La banque fait valoir qu'en application de l'article L. 622-28 du code de commerce, s'agissant de prêts d'une durée supérieure à un an, elle était bien fondée à déclarer les intérêts postérieurs au jugement d'ouverture.

Les intimées soutiennent que les déclarations de créance de la banque ne contenaient aucun élément permettant leur évaluation, en contravention avec les dispositions de l'article R. 622-23 du code de commerce.

Réponse de la cour

L'article R. 622-23, 2°, du code de commerce dispose que la déclaration de créance contient la déclaration des modalités de calcul des intérêts dont le cours n'est pas arrêté, cette indication valant déclaration pour le montant ultérieurement arrêté.

La déclaration d'une créance d'intérêts " pour mémoire ", sans que soient mentionnés la base de calcul et le taux applicable, ne satisfait pas à cette exigence (Com, 9 juillet 2002, n°98-23.044 ; Com., 15 mars 2005, n° 03-18.607, publié) ; mais y satisfait la déclaration d'une créance " pour mémoire " complétée par l'indication du taux d'intérêt applicable et des modalités de son calcul (Com, 25 février 2004, n°02-18.314).

En l'occurrence, les déclarations de créance de la banque portent sur des intérêts "pour mémoire', mais mentionnent aussi leur taux, soit 0,70 % et respectivement 1 %, l'an leur point de départ, savoir le 14 novembre 2023 ; à chacune de ces déclarations étaient joints le contrat de prêt correspondant et son avenant.

Si ces créances d'intérêts, dont l'assiette est le capital restant dû de chacun des prêts, n'est qu'éventuelle faute de déchéance du terme, elles pouvaient néanmoins être déclarées.

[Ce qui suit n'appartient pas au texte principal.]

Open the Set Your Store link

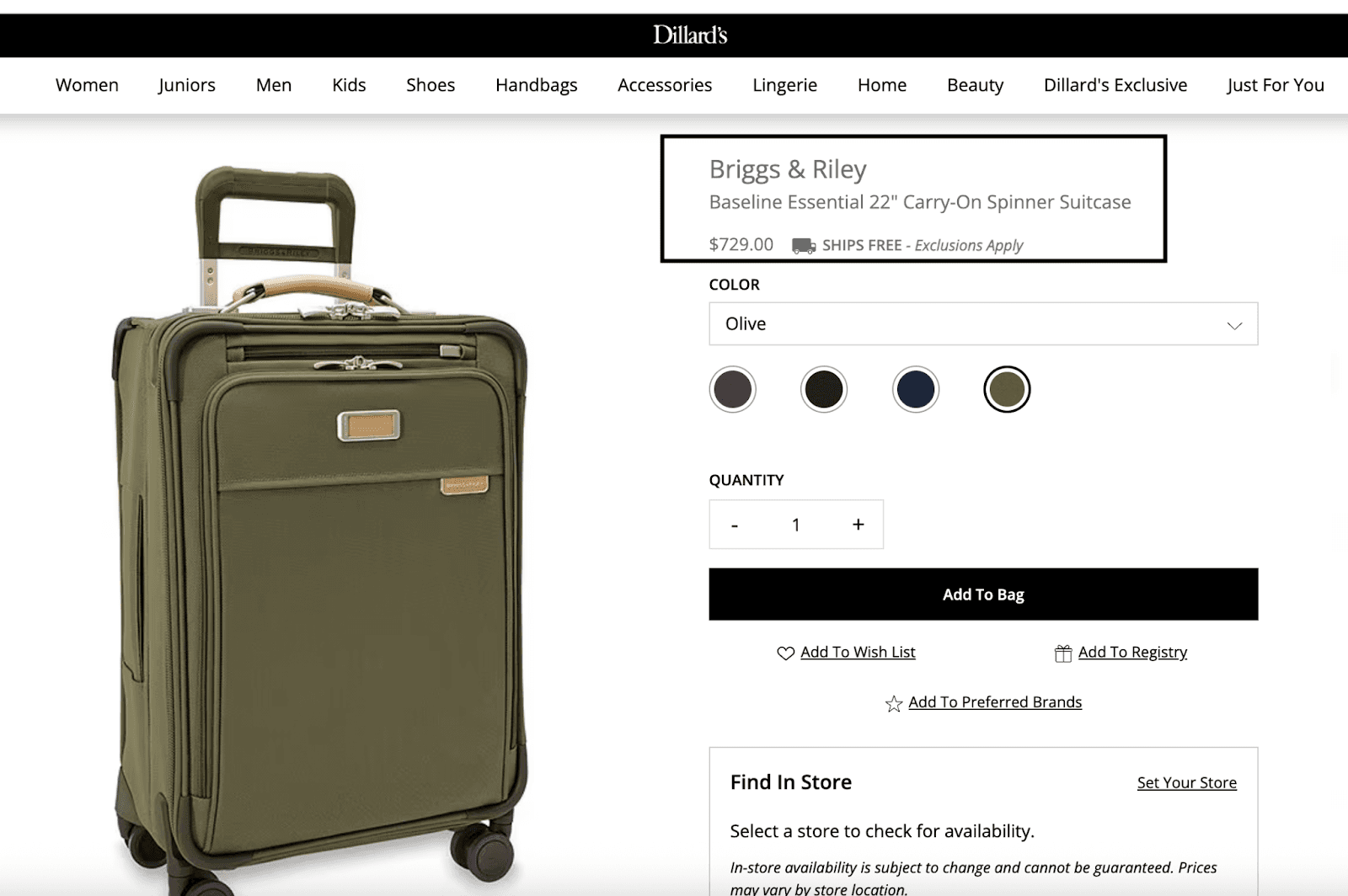[x=1186, y=783]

Il convient donc de compléter les ordonnances entreprises de ce chef.

PAR CES MOTIFS,

la cour, statuant contradictoirement,

Infirme les ordonnances entreprises en ce qu'elles ont écarté les créances du CIC au titre des indemnités conventionnelles de résiliation ;

Statuant à nouveau de ce chef et y ajoutant,

Admet au passif de la société Blue Eyes Optical les créances éventuelles suivantes du CIC :

- au titre du prêt de 500 000 euros :

o 23 442,02 euros au titre de l'indemnité de résiliation ;

o Les intérêts conventionnels sur le capital restant dû au taux de 0,70% l'an à compter du 14 novembre 2023 ;

- au titre du prêt de 812 000 euros :

o 51 024,64 euros au titre de l'indemnité de résiliation ;

o Les intérêts conventionnels sur le capital restant dû au taux de 1% l'an à compter du 14 novembre 2023 ;

Dit que les dépens seront employés en frais privilégiés de procédure.

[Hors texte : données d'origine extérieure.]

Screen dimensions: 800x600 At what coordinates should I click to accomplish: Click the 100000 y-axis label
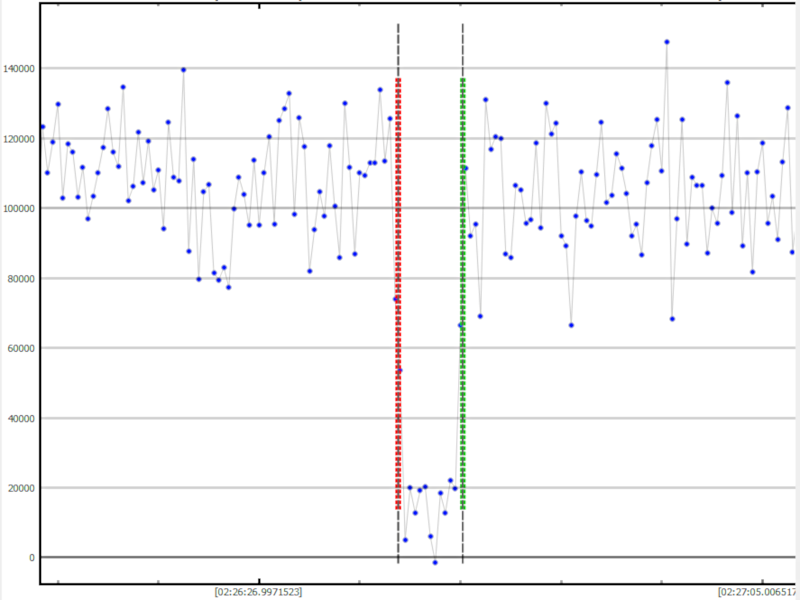[x=18, y=208]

- prononcé publiquement par mise à disposition de l'arrêt au greffe de la cour, les parties en ayant été préalablement avisées dans les conditions prévues au deuxième alinéa de l'article 450 du code de procédure civile.

- signé par Monsieur Ronan GUERLOT, Président, et par Madame Françoise DUCAMIN, Greffière, auquel la minute de la décision a été remise par le magistrat signataire.